WHAT THE EXERCISE ASKS – Return, word for word, only the lines of the data below that lie between the line with "You are a computer-use agent." and the line with "Click the purple", those two lines included.

Top of MATERIAL TO PROCESS

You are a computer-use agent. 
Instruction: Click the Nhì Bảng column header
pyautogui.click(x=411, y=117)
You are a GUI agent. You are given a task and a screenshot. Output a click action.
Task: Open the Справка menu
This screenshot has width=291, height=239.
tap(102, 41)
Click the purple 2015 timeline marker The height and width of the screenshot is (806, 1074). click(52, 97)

Bottom of MATERIAL TO PROCESS
Top of MATERIAL TO PROCESS

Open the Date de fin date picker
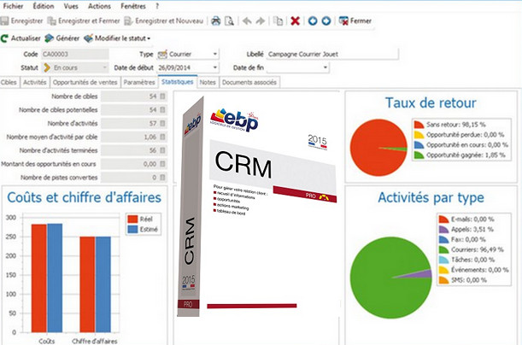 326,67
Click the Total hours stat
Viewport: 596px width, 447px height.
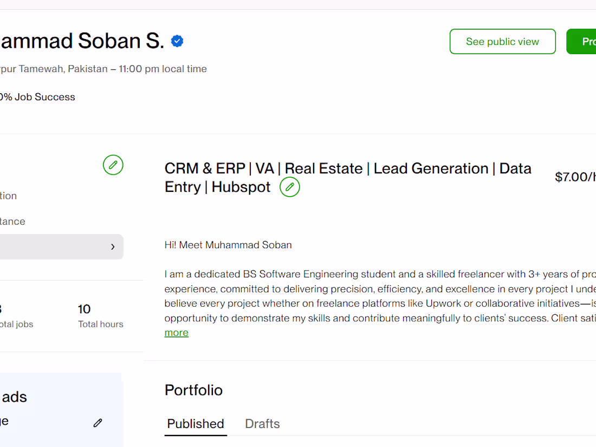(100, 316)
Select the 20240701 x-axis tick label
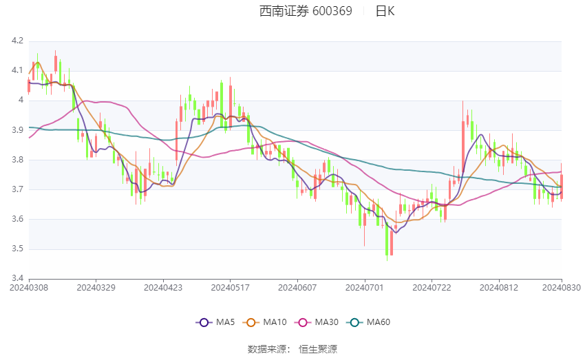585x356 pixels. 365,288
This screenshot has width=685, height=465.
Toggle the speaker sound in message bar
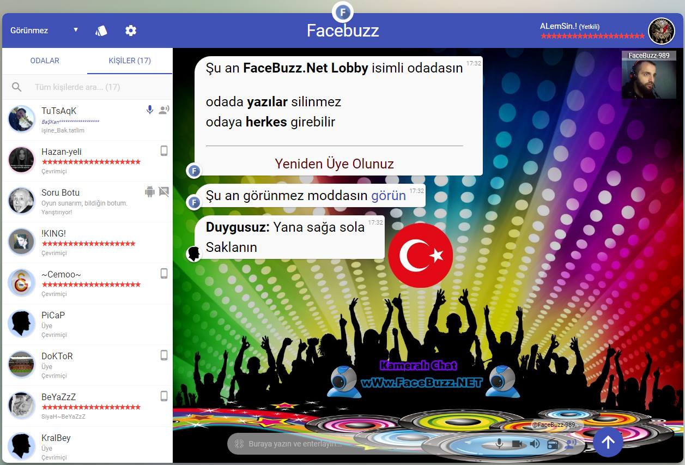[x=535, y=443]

Bottom of MATERIAL TO PROCESS
Top of MATERIAL TO PROCESS

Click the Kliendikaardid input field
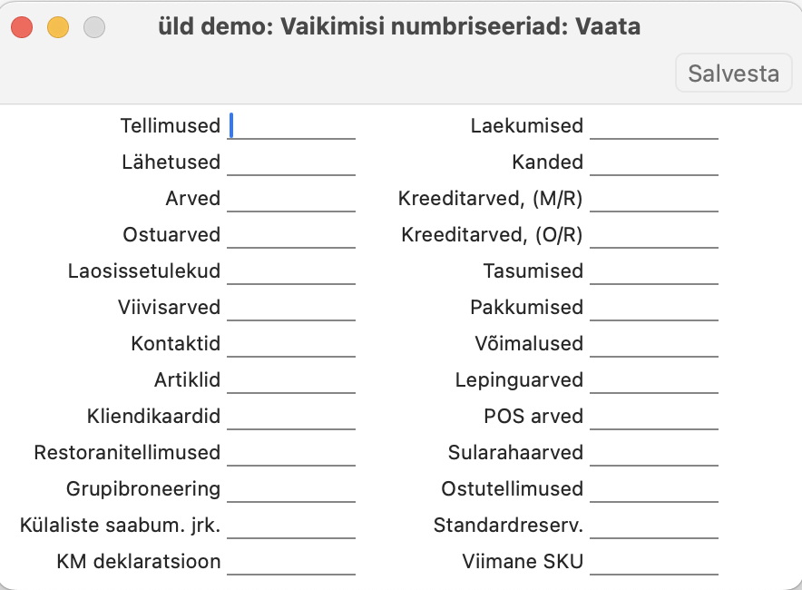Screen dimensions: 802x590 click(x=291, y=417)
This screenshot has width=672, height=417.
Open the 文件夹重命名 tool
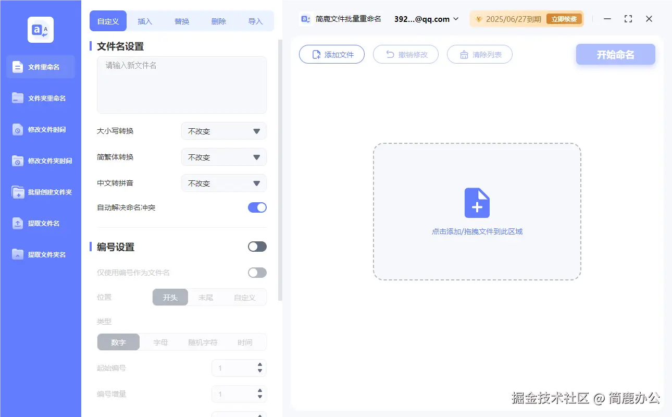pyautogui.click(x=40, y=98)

Bottom of MATERIAL TO PROCESS

RESPONSE BOX –
You are a computer-use agent. 
Instruction: Click the Nhì Bảng column header
pyautogui.click(x=411, y=117)
You are a GUI agent. You are given a task and a screenshot. Output a click action.
Task: Open the Справка menu
This screenshot has width=291, height=239.
tap(102, 41)
Click the purple 2015 timeline marker The height and width of the screenshot is (806, 1074). click(52, 97)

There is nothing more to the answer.